Le glissement de terrain autour de Nîmes n’est pas soudain : argiles, pluies prolongées et interventions humaines expliquent un mouvement lent mais continu du versant.
Le glissement de terrain qui a touché la zone de Nîmes n’est ni un événement brutal ni imprévisible. Il résulte d’une combinaison bien connue de facteurs géologiques, climatiques et humains qui caractérisent une grande partie du Midi de la France. La science des versants instables offre une clé d’interprétation claire de ce qui se passe.
Terrains argileux: une fragilité naturelle
Le premier élément à considérer est la nature des sols. La zone autour de Nîmes est dominée par des argiles pliocènes, déposées entre environ 5,3 et 2,6 millions d’années, associées à des marne, argiles sablonneuses et, plus profondément, des niveaux gypseux et évaporitiques.
Les marne sont des roches composites, mêlant argile et carbonate de calcium, tandis que les argiles sont des matériaux extrêmement fins. On pense souvent que les argiles sont imperméables à 100 %. En réalité, elles ne le sont pas de façon absolue. L’eau peut les traverser, mais lentement par rapport au sable ou aux graviers. D’où l’idée, simplifiée, d’une impermeabilisation totale.
Faible perméabilité, toutefois, ne signifie pas absence d’absorption. Les argiles absorbent l’eau, mais lentement, et surtout la retiennent.
Pluies persistantes et perte de résistance du sol
Les argiles sont constituées de minéraux à structure lamellaire, tels que les smectites, les illites et les kaolinites. Ces lamelles retiennent des molécules d’eau sur leur surface et, dans certains cas, permettent à l’eau de pénétrer entre les couches elles-mêmes. Le résultat est l’imbibition du terrain.
Lorsque les pluies sont prolongées, l’eau pénètre lentement dans les argiles mais ne parvient pas à s’écouler avec la même rapidité. Cela provoque une augmentation de la pression dans les pores du terrain. Et c’est ici le point crucial : il n’est pas nécessaire que l’eau ruisselle rapidement, il suffit qu’elle reste piégée.
Pour cette raison, une pente argileuse peut devenir instable quelques jours ou semaines après les pluies, et pas nécessairement pendant l’orage. Les sols autour de Nîmes présentent précisément cette caractéristique : lorsqu’ils s’imbibent, ils perdent rapidement leur résistance mécanique et ont tendance à se déformer de manière plastique, sans rupture soudaine.
Des études géotechniques indiquent que les argiles saturées peuvent réduire leur résistance au cisaillement même de 50–70 %. Dans de telles conditions, même des pentes à inclinaison modérée peuvent devenir instables, favorisant des mouvements lents mais continus.

Et puis nous…
Outre les facteurs naturels, il faut aussi prendre en compte la contribution humaine. Des bâtiments, des routes, des réseaux hydriques et sanitaires peuvent modifier l’équilibre hydrique du versant. Des fuites dans les conduites, un drainage insuffisant, l’imperméabilisation du sol et des charges supplémentaires en sommet ne constituent pas la cause directe du glissement, mais peuvent accélérer son évolution et amplifier ses effets.

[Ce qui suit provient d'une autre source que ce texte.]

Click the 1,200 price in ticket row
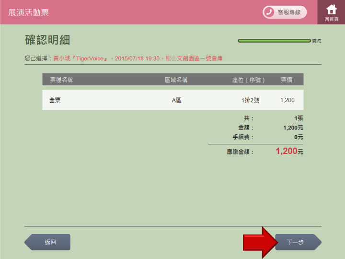 coord(288,100)
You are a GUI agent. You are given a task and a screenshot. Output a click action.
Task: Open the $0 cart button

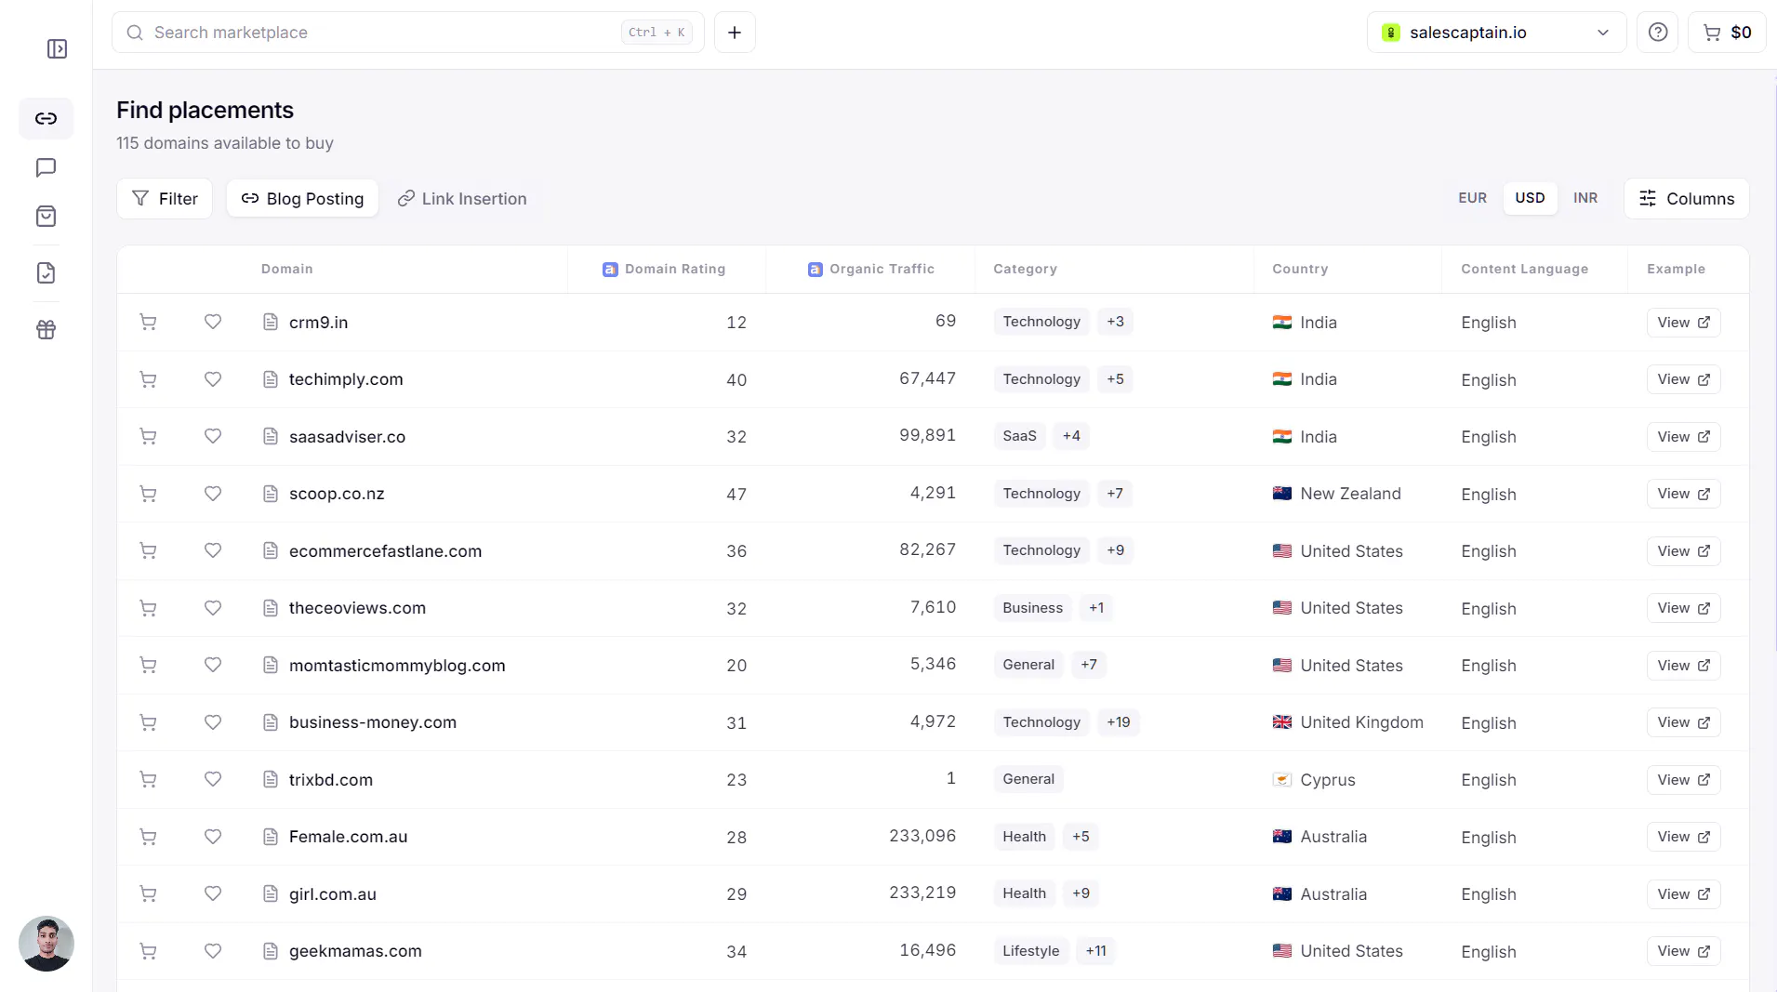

À Nîmes, d’ailleurs, ce n’est pas un cas isolé. Le Midi et le Centre-Sud de la France présentent l’une des zones les plus sujettes aux glissements de terrain, caractérisées par d’épaisses couches d’argiles, une tectonique compressive, des plis, des failles et des versants instables depuis des millions d’années. La ville se situe sur un plateau argileux qui tend naturellement à se déformer et à glisser vers la vallée, réagissant très fortement aux variations climatiques.
D’un point de vue scientifique, la priorité est de réduire la quantité d’eau à l’intérieur du versant. Les interventions les plus efficaces incluent une surveillance continue via GPS, inclinomètres et radars satellitaires interférométriques, des systèmes de drainage profond pour abaisser la pression intersticielle, une canalisation efficace des eaux superficielles et l’allègement des charges en sommets.
Ce n’est qu’après avoir stabilisé le régime hydrique du versant qu’il est sensé d’intervenir avec des ouvrages de consolidation localisés. Dans les glissements argileux, l’eau est presque toujours le facteur dominant : tant qu’elle reste dans le pendage, le mouvement ne s’arrête pas.